YOUR ASSIGNMENT: In the copy of the lines below, leave out pictures and print everything else exactly.

== DATA FOR THE TASK

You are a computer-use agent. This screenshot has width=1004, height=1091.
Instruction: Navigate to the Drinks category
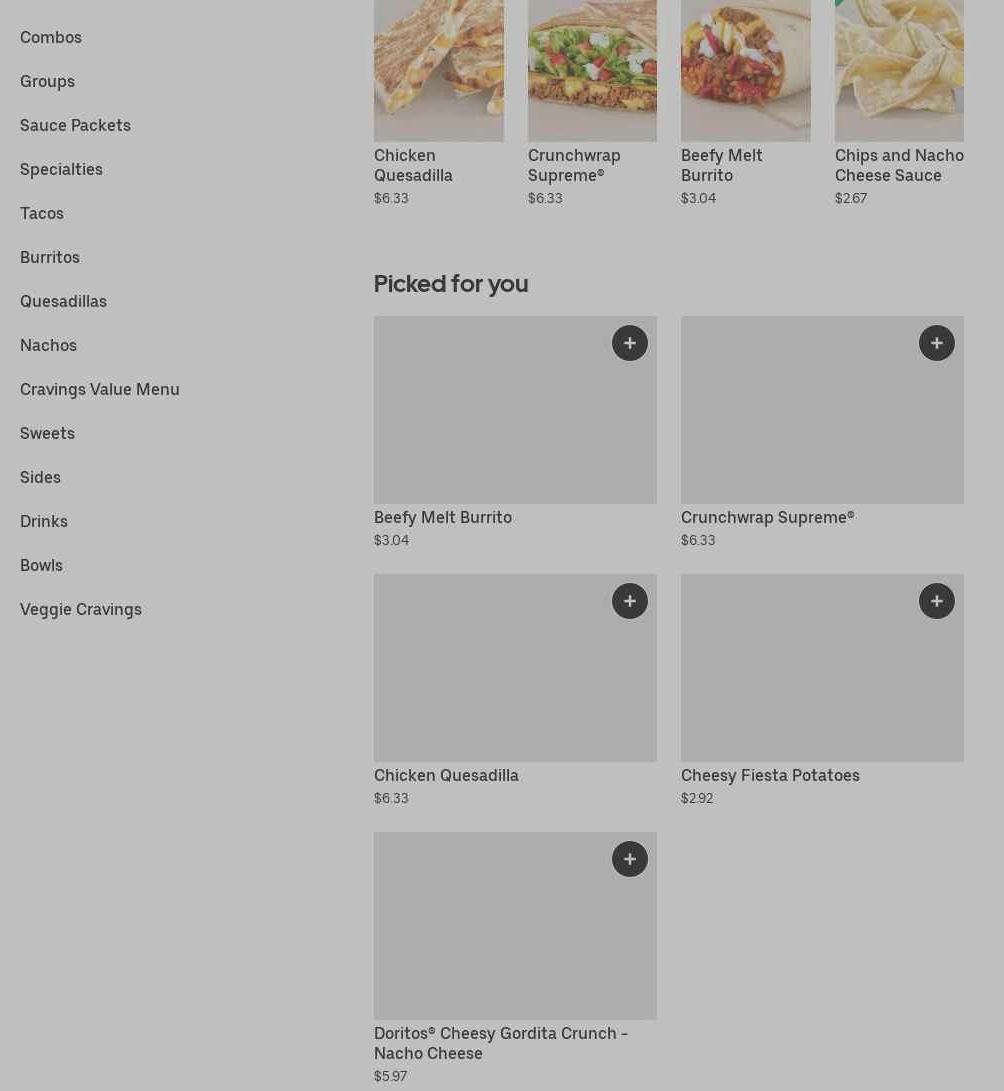pyautogui.click(x=44, y=521)
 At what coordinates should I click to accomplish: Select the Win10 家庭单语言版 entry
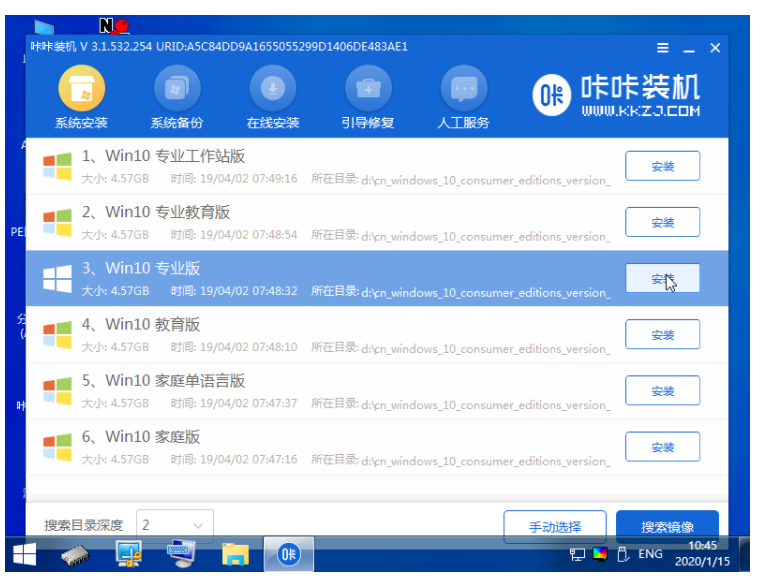[x=320, y=390]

====

EXERCISE SOLUTION:
You are a computer-use agent. This screenshot has width=1004, height=1091.
Instruction: Navigate to the Drinks category
pyautogui.click(x=44, y=521)
 At what coordinates should I click to accomplish: Select the Win10 家庭单语言版 entry
[x=320, y=390]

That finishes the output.